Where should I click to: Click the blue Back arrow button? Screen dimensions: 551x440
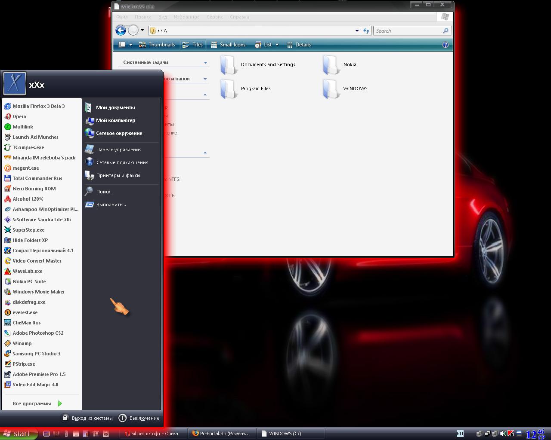point(121,31)
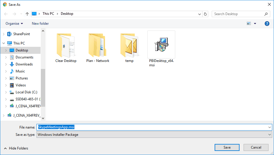The width and height of the screenshot is (274, 155).
Task: Click the navigation pane scroll down arrow
Action: (x=43, y=118)
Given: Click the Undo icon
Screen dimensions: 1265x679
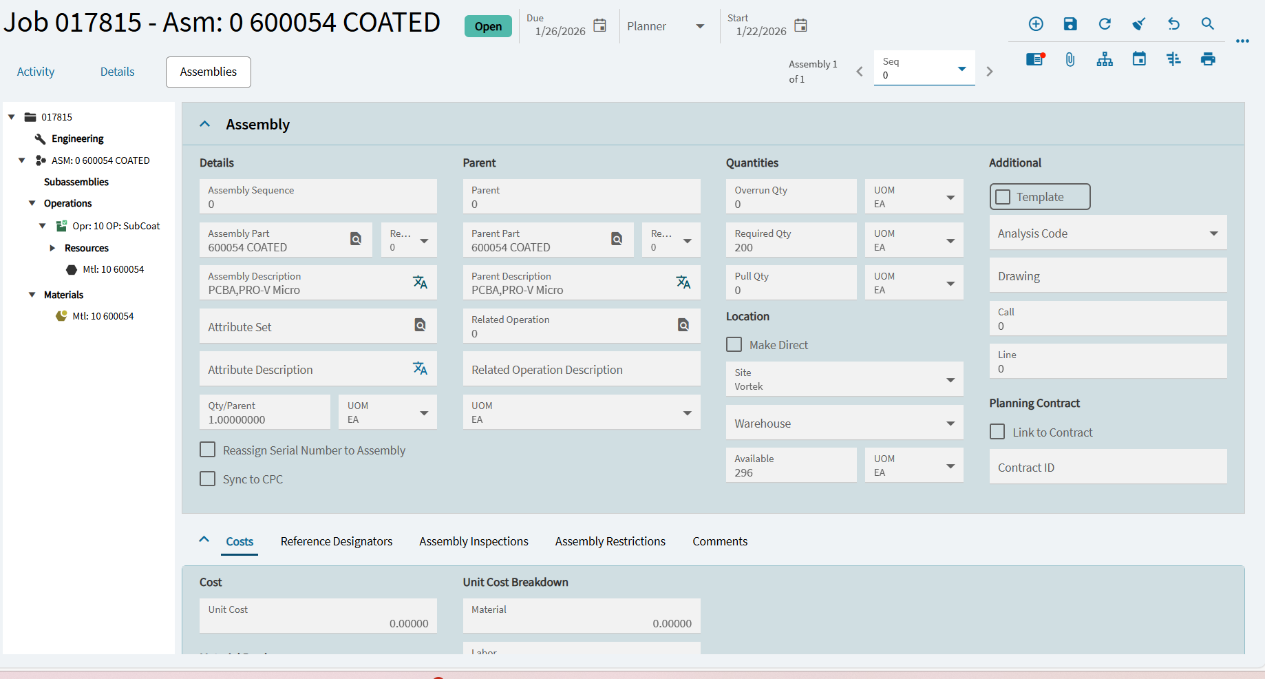Looking at the screenshot, I should pyautogui.click(x=1173, y=24).
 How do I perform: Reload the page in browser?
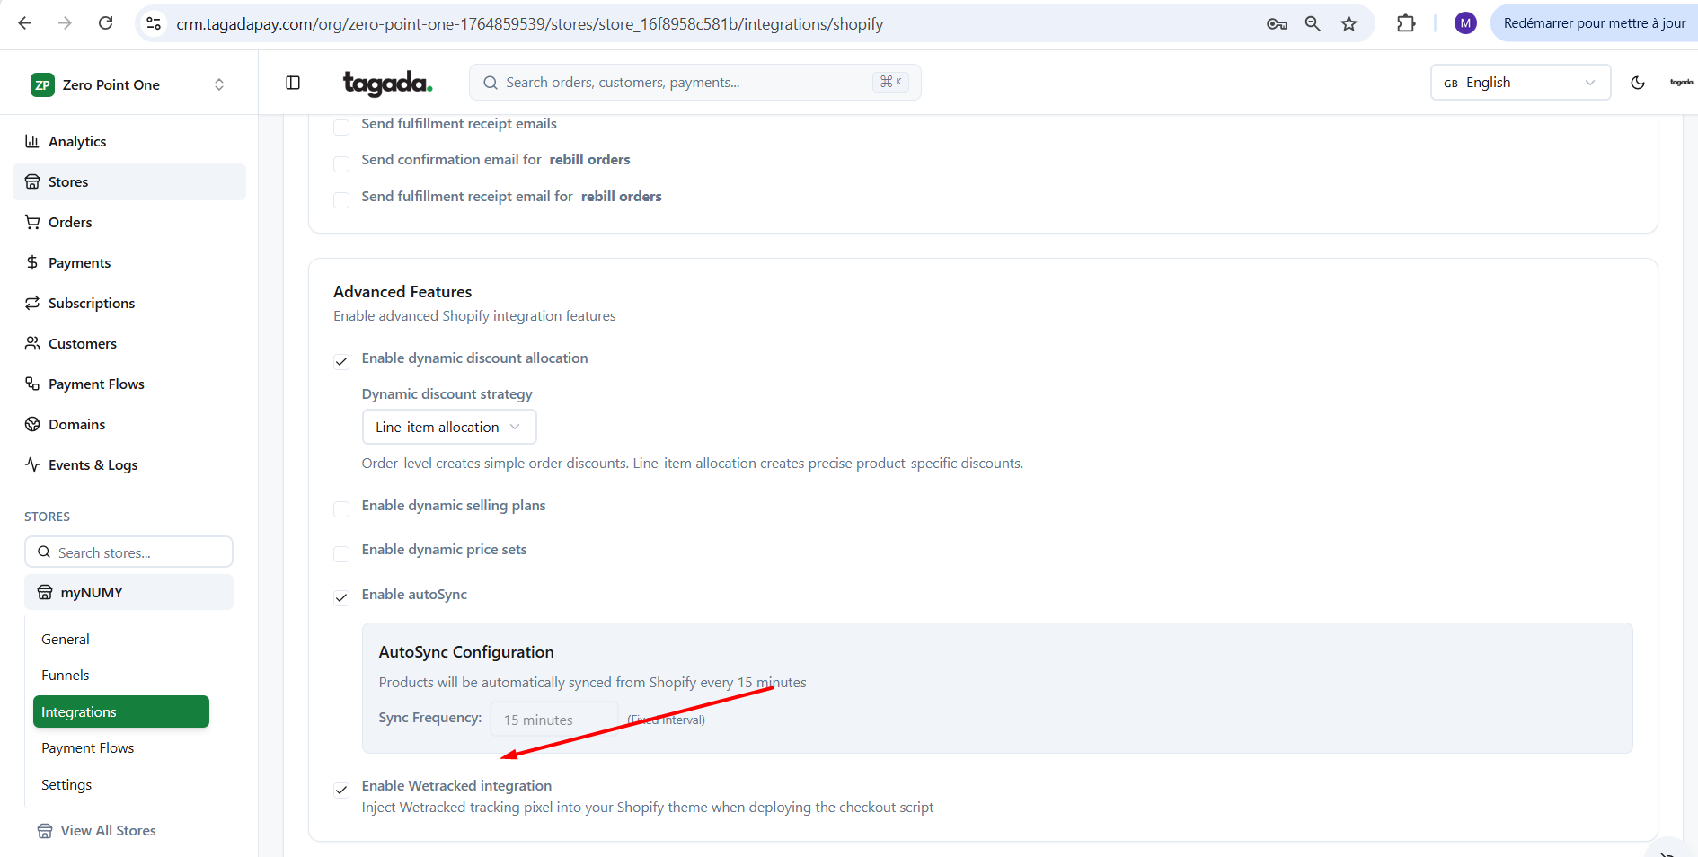tap(105, 23)
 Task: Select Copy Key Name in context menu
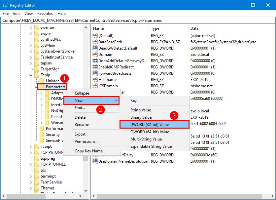(x=88, y=151)
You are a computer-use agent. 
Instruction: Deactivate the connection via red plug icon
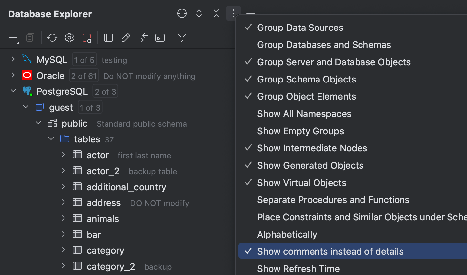[87, 38]
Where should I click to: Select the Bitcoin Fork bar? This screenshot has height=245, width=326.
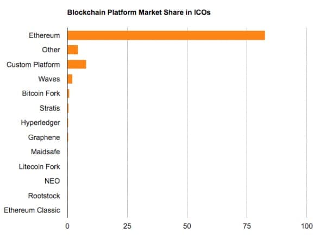pos(68,93)
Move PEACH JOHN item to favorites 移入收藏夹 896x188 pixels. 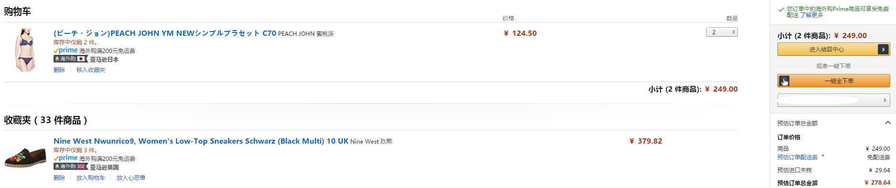pyautogui.click(x=91, y=70)
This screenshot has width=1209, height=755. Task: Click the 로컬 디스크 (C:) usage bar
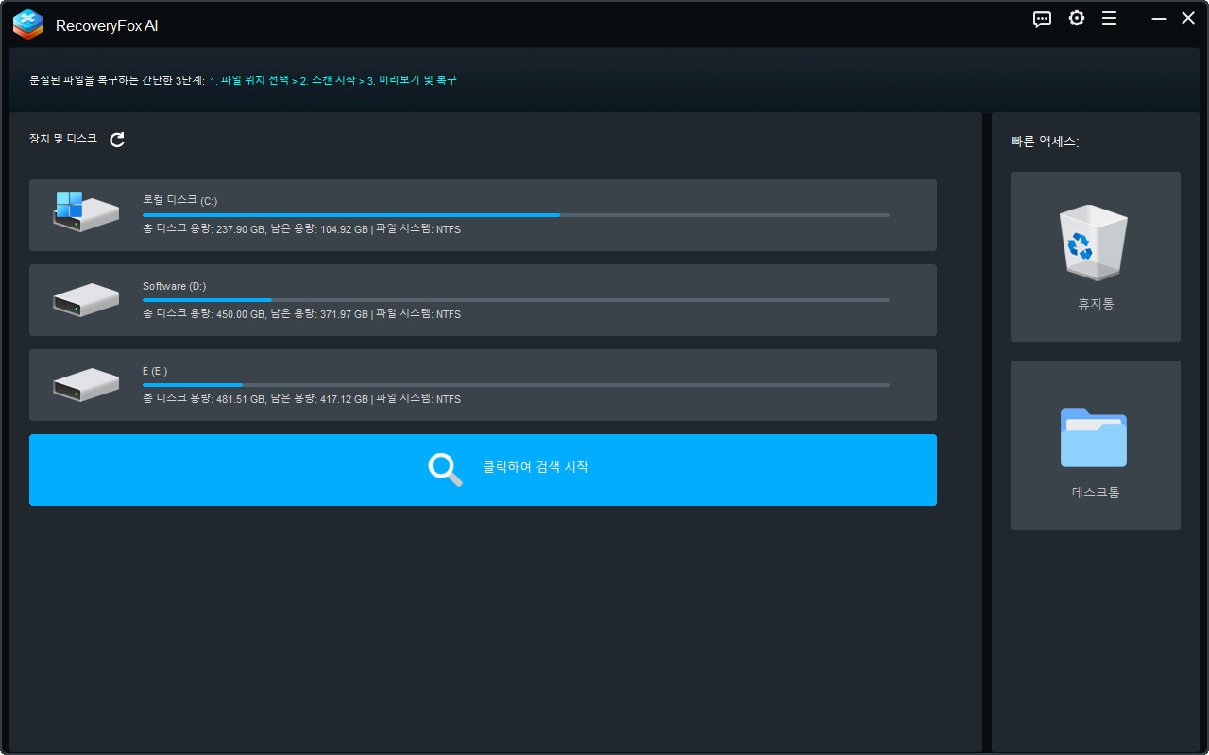[x=516, y=215]
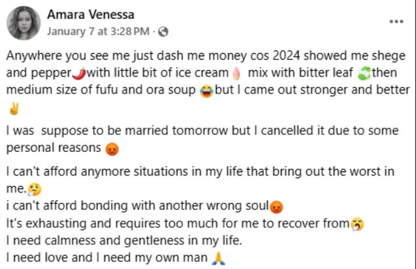This screenshot has height=269, width=416.
Task: Click Amara Venessa's profile picture
Action: (25, 23)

-.-.-

### How to complete this task
Repeat only the lines between the start of the data and the line with "Given: Click the Undo icon", including those two lines, and skip the pictures.

### Written response
Where should I click to: Click the blue Back arrow button? Screen dimensions: 551x440
point(121,31)
The width and height of the screenshot is (274, 155).
Task: Click the navigation pane scroll down arrow
Action: (x=43, y=118)
Given: Click the Undo icon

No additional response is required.